La capacidad para rastrear ubicación con precisión cercana a un metro junto al uso IA para clasificar objetos abre paso a perfiles conductuales masivos; además GDPR europeo no contempló redes capaces detectar objetos pasivos sin interacción humana directa previamente autorizada.
Objetivo final: primeras redes comerciales antes del 2030
La industria planea acelerar estandarización durante 2027-2028 buscando despliegues comerciales hacia 2030; Qualcomm incluso proyecta inicio comercial desde 2029 anticipando cronograma agresivo.
Las cifras justifican urgencia: se prevé tráfico celular global crezca entre tres a siete veces para 2034 mientras Qualcomm estima inteligencia artificial representará cerca del 30% tráfico total redes entonces; infraestructura actual no fue diseñada para semejante volumen ni demanda dual sensing/transporte datos simultáneo define esencia disruptiva 6G .

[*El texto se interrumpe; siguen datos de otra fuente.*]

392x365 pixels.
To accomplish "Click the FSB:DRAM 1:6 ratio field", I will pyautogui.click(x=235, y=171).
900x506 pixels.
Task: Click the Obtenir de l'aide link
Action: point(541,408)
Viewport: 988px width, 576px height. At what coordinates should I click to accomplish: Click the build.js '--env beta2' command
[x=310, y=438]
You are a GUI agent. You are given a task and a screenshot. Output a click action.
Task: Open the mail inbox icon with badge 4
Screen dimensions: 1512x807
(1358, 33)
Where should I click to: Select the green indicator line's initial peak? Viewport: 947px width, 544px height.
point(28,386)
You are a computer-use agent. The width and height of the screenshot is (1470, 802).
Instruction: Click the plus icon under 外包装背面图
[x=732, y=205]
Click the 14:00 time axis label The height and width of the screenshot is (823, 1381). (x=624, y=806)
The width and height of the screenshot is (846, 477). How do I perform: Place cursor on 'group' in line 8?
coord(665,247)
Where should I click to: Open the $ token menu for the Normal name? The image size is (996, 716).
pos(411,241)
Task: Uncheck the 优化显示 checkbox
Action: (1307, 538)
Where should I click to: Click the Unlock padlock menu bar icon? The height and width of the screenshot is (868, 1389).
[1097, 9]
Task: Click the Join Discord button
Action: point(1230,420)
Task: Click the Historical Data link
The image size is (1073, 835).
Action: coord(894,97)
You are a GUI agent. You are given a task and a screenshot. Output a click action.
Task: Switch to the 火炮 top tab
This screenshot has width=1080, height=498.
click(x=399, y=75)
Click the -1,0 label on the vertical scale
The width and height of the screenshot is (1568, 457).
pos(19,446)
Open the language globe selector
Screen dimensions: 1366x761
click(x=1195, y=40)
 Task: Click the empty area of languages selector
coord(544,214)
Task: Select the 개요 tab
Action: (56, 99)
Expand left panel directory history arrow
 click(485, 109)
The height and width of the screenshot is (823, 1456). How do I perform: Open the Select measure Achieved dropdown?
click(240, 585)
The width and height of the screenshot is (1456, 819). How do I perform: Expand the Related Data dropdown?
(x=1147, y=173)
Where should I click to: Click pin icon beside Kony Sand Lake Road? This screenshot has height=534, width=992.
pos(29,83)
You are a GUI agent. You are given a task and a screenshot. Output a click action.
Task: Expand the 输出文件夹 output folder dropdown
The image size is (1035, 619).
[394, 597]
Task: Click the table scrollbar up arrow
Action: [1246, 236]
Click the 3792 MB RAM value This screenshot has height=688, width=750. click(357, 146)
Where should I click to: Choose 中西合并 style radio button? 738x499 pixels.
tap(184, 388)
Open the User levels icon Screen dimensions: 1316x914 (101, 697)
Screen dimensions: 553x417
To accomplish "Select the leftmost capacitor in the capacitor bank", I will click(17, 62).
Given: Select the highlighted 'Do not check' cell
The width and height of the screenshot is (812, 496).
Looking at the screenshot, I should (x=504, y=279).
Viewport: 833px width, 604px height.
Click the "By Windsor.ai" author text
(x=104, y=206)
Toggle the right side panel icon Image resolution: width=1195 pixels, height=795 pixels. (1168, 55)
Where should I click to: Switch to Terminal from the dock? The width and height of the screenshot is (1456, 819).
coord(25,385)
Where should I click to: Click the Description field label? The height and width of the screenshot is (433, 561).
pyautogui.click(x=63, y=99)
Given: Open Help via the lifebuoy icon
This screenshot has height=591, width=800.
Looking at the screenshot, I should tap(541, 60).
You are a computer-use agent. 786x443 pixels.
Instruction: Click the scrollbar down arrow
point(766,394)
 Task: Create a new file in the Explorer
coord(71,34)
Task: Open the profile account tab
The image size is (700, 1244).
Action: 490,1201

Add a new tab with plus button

El MWC 2026 dejó certezas e interrogantes; certeza tecnológica: el 6G con sensing integrado funciona tiene prototipos reales respaldo industrial amplio calendario definido; incertidumbre social: ventana para influir estándares arquitectura cierre rápida debate privacidad ética gobernanza conectividad “que ve” mundo físico apenas comienza; sociedad reguladores legisladores (especialmente Europa donde GDPR marca estándar global protección datos) tienen responsabilidad urgente asegurar construcción segura diseño tecnología evitando vigilancia masiva inédita .
Este contenido fue hecho con la asistencia de una inteligencia artificial y contó con la revisión del editor/periodista.